We all want our children to grow up to be the best version of themselves. We encourage them to do well in school, and to excel at extra-curricular activities. We tell them to make friends and to be polite to elders.Sometimes though, in our constant quest to better our children, we forget how to just let them be.
Yet as it turns out, learning, (well actually, remembering), how to “just be” is extremely important! Children who accept themselves and their own feelings are happier than those who don’t, and they often do better at all of those activities that we have been cheer leading them in.
The moral of the story is this: Children, and really all humans, aren’t meant to constantly strive to improve themselves. What we are truly meant to do is BE. That’s why we are called human Beings. We have, within ourselves, everything that we need, right from the beginning!
One word, seven letters: Empathy.
Defined as, “the ability to understand and share the feelings of another,” empathy is an essential skill for parents to model. Empathic parenting is different from other, more authoritarian forms of parenting, where it is believed that parents must constantly be in total control of their offspring. Unfortunately, our society tends to emphasize this style of parenting, where in many cases, all it does is hurt the child.
We’ll give you an example: Say, your child comes home from school and reports that she was teased by another student. An authoritative parent might say something like, “Well, those things happen,” or “you better toughen up, or you’ll never be able to handle high school,” or “I’m sure it wasn’t that bad.” Parents who say things like this are well-meaning. They want to protect their children from getting hurt, as we all do. Yet the message that they are sending to their children is that their feelings cannot be trusted.
Sometimes, parents unconsciously try to steer clear of their children’s feelings because it is too painful for them to revisit how they once felt as a child. Other times, parents are simply following in the footsteps of their own care-givers. Either way, as parents, we would do well to dig deep and heal our own wounds, so that we can be fully present for our children.

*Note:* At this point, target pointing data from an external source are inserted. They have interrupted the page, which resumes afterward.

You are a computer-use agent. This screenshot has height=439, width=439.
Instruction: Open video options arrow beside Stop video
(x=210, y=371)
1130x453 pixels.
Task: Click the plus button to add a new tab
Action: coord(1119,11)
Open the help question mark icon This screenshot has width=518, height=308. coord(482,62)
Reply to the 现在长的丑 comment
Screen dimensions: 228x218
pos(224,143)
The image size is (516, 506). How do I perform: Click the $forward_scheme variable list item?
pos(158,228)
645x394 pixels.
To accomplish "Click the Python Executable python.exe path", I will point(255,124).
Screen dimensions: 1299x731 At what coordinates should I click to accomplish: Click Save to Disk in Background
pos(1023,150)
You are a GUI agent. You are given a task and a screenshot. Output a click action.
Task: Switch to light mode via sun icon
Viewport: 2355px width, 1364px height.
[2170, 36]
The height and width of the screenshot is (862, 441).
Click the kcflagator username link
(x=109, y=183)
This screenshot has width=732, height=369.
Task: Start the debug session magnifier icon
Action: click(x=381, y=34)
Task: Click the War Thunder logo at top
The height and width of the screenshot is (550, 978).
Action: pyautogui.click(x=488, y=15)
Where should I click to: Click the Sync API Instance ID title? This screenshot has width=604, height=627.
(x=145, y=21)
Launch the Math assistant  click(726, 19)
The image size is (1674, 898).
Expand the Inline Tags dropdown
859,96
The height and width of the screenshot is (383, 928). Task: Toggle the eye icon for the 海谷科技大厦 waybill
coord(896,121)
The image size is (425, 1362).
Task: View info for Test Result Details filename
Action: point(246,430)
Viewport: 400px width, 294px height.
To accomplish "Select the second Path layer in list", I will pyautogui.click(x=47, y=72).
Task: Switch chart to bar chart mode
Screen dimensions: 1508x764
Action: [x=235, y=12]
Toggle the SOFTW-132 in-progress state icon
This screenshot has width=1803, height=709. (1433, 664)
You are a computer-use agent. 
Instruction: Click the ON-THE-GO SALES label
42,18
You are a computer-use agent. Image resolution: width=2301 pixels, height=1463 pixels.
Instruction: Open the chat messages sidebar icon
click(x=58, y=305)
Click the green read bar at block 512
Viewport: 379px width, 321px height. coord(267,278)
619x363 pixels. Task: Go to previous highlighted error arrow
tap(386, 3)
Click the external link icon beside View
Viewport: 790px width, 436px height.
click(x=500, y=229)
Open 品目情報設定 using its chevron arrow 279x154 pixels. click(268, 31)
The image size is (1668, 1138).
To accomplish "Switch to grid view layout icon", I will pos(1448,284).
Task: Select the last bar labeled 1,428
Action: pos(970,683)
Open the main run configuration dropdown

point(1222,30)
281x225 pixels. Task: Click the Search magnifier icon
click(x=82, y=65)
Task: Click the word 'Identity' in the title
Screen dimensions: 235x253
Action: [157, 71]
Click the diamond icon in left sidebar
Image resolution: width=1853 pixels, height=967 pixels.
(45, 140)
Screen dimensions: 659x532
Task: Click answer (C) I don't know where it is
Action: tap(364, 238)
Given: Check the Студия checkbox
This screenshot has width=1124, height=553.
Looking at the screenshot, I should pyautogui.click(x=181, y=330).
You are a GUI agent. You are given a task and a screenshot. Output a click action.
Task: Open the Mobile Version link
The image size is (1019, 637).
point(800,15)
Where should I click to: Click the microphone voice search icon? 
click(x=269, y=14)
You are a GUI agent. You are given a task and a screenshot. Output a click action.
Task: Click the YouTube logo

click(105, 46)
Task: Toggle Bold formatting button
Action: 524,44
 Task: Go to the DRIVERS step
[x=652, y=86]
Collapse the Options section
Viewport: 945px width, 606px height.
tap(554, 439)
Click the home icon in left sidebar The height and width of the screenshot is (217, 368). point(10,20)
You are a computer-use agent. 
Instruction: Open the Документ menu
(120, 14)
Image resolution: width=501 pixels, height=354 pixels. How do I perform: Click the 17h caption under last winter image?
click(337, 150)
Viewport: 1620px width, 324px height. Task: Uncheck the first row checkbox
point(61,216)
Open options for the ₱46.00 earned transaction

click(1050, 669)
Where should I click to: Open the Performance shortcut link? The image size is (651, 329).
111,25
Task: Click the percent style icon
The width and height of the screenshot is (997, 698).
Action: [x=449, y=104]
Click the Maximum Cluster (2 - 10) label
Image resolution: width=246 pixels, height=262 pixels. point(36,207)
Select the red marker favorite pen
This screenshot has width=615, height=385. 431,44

Going back to the example above, a fully present parent might say: “It sounds like that was really difficult for you. Can you tell me more about it?” Whereas, the previous responses put an end to the communication, this response opens it up for more discussion. Remember, you don’t always have to have a solution for your child to feel heard and loved. Sometimes, all it takes is an open, listening, and validating ear to help your child feel free to be herself.